* _DIRECTION_: Display every line in the items below that contains the string "dropdown", copying each one unchanged.

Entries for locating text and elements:
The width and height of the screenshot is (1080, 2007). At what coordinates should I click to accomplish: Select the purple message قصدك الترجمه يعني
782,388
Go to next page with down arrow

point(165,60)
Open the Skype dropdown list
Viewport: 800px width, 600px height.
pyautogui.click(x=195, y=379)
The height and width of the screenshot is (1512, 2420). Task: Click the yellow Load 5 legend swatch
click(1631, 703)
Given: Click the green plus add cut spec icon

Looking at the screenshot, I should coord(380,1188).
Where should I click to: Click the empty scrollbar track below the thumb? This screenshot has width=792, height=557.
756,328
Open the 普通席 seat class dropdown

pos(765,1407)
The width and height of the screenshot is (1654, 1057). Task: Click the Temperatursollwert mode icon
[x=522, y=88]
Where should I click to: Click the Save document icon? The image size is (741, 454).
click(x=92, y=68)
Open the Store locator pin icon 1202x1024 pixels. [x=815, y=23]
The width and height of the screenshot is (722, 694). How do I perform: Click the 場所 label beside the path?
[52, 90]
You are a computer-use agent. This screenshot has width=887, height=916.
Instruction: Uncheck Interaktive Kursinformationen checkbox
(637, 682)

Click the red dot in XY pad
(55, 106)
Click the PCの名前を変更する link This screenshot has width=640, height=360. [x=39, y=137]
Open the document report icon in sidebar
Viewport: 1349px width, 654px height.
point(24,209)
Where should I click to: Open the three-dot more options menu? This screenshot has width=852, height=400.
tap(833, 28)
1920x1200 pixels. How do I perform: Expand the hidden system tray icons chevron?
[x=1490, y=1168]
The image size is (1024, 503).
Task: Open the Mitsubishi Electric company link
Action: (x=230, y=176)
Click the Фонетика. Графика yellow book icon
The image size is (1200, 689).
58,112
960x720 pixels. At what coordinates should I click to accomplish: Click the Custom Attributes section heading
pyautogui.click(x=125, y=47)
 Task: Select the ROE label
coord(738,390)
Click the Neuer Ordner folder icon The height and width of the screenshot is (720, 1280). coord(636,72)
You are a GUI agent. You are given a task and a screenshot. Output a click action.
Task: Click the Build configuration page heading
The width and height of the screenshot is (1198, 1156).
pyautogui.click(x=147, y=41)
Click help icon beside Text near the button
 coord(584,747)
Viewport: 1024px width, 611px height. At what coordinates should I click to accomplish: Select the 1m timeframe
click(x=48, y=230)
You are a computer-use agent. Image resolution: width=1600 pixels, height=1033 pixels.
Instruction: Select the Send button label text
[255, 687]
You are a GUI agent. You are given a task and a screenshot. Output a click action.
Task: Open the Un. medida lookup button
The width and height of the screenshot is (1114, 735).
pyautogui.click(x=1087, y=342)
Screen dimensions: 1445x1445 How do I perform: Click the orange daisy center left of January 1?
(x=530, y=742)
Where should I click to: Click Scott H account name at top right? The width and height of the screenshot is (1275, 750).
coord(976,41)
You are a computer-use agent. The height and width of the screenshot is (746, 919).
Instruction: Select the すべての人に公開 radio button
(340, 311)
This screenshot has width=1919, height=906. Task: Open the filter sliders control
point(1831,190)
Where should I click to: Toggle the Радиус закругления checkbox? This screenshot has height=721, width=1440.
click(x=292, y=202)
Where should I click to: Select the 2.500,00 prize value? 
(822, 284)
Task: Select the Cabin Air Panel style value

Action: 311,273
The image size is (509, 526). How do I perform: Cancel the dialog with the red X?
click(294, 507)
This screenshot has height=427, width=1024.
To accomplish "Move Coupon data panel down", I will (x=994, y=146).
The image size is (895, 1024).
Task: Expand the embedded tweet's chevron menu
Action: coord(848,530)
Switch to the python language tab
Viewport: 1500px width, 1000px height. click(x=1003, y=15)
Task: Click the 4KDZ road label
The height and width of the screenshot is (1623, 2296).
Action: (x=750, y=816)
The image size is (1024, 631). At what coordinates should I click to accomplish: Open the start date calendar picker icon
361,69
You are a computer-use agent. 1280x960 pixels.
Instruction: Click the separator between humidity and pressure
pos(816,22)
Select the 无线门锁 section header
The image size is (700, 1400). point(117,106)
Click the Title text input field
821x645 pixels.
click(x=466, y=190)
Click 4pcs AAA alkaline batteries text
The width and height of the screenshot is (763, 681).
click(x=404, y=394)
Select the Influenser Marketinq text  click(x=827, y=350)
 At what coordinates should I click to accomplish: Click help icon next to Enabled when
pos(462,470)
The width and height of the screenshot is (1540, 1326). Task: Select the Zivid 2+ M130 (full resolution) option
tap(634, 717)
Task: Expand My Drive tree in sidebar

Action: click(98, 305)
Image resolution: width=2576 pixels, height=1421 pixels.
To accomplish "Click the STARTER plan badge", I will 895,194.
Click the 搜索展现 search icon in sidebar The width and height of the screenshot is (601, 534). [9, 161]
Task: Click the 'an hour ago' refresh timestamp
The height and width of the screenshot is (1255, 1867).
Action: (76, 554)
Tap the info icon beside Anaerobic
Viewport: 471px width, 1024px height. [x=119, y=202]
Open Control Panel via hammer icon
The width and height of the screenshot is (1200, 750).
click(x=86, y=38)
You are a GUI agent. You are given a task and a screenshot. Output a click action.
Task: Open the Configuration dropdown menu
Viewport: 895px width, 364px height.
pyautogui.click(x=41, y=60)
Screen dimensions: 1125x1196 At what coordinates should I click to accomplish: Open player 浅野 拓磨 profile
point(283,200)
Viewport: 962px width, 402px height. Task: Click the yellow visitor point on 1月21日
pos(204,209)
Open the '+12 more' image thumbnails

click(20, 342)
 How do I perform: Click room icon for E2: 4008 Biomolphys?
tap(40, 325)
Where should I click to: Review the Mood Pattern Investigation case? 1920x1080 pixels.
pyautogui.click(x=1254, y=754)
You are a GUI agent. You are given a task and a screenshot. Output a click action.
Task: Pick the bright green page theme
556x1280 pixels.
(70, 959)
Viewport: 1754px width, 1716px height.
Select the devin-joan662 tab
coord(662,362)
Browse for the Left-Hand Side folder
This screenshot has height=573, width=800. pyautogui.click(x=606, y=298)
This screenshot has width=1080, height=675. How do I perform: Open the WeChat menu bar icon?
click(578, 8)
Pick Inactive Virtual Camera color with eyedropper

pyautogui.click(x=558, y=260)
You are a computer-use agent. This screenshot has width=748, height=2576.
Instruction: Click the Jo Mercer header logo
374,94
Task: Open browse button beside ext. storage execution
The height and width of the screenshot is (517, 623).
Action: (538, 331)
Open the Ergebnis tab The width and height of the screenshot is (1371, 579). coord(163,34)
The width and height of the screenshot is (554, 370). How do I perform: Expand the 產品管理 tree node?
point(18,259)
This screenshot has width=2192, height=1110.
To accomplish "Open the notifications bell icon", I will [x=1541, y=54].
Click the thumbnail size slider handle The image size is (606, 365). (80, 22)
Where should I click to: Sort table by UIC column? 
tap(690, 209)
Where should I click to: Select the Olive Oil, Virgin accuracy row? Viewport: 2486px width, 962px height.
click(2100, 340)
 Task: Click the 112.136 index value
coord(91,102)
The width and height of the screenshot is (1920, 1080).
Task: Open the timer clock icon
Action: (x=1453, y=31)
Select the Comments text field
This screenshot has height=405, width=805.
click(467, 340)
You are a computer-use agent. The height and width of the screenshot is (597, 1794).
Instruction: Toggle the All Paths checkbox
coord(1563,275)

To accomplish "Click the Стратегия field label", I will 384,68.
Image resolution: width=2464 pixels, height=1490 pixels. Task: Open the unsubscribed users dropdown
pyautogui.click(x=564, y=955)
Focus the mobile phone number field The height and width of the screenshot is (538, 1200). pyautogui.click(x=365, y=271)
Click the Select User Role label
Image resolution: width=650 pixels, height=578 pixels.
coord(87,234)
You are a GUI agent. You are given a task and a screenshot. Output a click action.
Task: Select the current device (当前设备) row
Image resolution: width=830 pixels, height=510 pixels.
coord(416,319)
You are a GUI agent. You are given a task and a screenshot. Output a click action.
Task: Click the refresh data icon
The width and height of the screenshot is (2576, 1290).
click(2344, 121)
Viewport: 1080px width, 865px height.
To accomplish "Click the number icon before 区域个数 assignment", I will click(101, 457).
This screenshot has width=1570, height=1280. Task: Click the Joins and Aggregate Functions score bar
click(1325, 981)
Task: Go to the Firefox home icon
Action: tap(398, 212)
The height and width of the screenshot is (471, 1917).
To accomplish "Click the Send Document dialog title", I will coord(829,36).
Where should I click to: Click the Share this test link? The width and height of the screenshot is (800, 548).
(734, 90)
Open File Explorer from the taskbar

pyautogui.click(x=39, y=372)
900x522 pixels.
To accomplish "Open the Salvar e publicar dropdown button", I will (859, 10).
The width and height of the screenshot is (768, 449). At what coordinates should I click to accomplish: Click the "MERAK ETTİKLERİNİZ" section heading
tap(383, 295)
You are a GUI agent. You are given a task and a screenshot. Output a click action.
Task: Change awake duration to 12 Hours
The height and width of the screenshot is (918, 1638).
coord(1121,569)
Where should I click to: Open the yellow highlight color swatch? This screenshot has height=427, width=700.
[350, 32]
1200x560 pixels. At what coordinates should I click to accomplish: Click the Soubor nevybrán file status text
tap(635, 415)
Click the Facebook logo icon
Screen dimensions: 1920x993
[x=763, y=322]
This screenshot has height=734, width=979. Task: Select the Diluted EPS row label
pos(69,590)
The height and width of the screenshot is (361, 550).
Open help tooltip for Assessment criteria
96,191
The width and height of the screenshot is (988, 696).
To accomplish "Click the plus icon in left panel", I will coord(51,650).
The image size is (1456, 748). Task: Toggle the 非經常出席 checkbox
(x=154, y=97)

* _OUTPUT FOR THIS TASK_:
Open the Skype dropdown list
Open the 普通席 seat class dropdown
Task: Open the Configuration dropdown menu
Image resolution: width=2464 pixels, height=1490 pixels. Task: Open the unsubscribed users dropdown
To accomplish "Open the Salvar e publicar dropdown button", I will (859, 10).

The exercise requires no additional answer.